I try to extract filenames from a topic of supergroup. I try in this way

from pyrogram import Client

app = Client(
    name="@Peter_LongX",
    api_id=27*******,
    api_hash="b5*******************",
    phone_number="+393*******",
    password="********" or None
)

group_id = -1001867911973
topic_id = 692
msg_file_dict = {}

with app:
    for message in app.get_chat_history(group_id, limit=5):
        print(f"Message Link: {message.link}")
        print(f"Message ID: {message.id}")
        
        if message.link and str(topic_id) in message.link:
            print("Topic ID found in message link")
            
            if message.video or message.document.mime_type.startswith("video"):
                print("Video or video document found")
                
                msg_id = message.id
                file_name = message.video.file_name or f"VID_{message.id}_{message.video.file_unique_id}.{message.video.mime_type.split('/')[-1]}"
                msg_file_dict[msg_id] = file_name

print(msg_file_dict.keys()) # List of Message ID
print(msg_file_dict.values()) # List of File Name

ERRORS

  1. It show me the last message links / message ids of entire supergroup and not the last message links / ids of that specific topic. In my context I set up to extract filenames and message links/ids from topic that is 692 - this because from web telegram I see this url : https://web.telegram.org/a/#-1867911973_692 - however it doesn't print the names of the documents, even if they belong to the supergroup

  2. I have a topic with documents, rar files or videos but it doesn't print the filenames of messages links that have documents

Any idea to solve ?

From console I see something like that

PS C:\Users\Peter\Desktop\script\messagge_id_telegram> python getmsg.py
Message Link: https://t.me/lasoff...../223390
Message ID: 223390
Message Link: https://t.me/lasoff...../223389
Message ID: 223389

but I expect something like this

PS C:\Users\Peter\Desktop\script\messagge_id_telegram> python getmsg.py
enter code here
Message Link: https://t.me/lasoff...../223390
Message ID: 223390

Filename: Fondazione_1x10.mp4
Message Link: https://t.me/lasoff...../223389
Message ID: 223389

For example Message Link: https://t.me/lasoff...../223390 should be it might not have a name because maybe it's a sticker or an emojii

Additional question: Do you have any idea how you could print the results from a specific range of dates, for example from July 1st to August 1st 2023?

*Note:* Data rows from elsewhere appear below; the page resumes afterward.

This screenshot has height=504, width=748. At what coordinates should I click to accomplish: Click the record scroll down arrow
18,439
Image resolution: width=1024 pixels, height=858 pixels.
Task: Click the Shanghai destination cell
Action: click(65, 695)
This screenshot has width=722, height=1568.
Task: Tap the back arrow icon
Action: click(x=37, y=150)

EDIT: as quamrana suggested I tried to get the filenames printed, but still nothing changes, they are not returned when these are there. To do this I change this part of code

    if message.link and str(topic_id) in message.link:
        print("Topic ID found in message link")

with this

if message.link and str(topic_id) in message.link and (message.video or message.document.mime_type.startswith("video")):
    print("Topic ID found in message link")
    print("Video or video document found")
    msg_id = message.id
    file_name = message.video.file_name or f"VID_{message.id}_{message.video.file_unique_id}.{message.video.mime_type.split('/')[-1]}"
    msg_file_dict[msg_id] = file_name
Peter Long
  • 21
  • 3
  • In your actual output from the console, why don't you see any lines like: `"Topic ID found in message link"`? Also in the output you expect, why do you expect: `Filename: ...` when there is no `print()` which could output that? – quamrana Aug 28 '23 at 17:01
  • @quamrana I have now updated the question, the problem is the filenames are not returned anyway (when they exist, for example if they are videos in mp4 or mkv) – Peter Long Aug 28 '23 at 17:38
  • You're doing `limit=5`. If there were no messages on topic 692 in the last 5 group messages for the group, then you won't see anything. – Tim Roberts Aug 28 '23 at 17:57
  • @TimRoberts No, I also extended it to 500 but it doesn't change, because it only returns the message ids and in any case those of the supergroup, not those of the specific topic I requested. Look at this picture to make yourself understood : https://imgur.com/VmNlx7h.png - For example, the code should print the name of the video "Fondazione _1x10.mp4" but it doesn't even do it for the supergroup, and one of the mistakes that is made is that of not even considering the topic – Peter Long Aug 28 '23 at 20:50

1 Answers1

0

The message links returned by get_chat_history() do not actually contain the topic ID - they follow a format like https://t.me/lasoff...../223390. ↗ Telegram constructs these links based on the chat ID and message ID only.

Solution to error 1:

To get messages for a specific topic, we need to use get_discussion_replies(). This method allows passing the ID of the topic starter message, and will return only messages in that topic thread.

Solution to error 2:

you have a 'if condition' in your code that never satisfies.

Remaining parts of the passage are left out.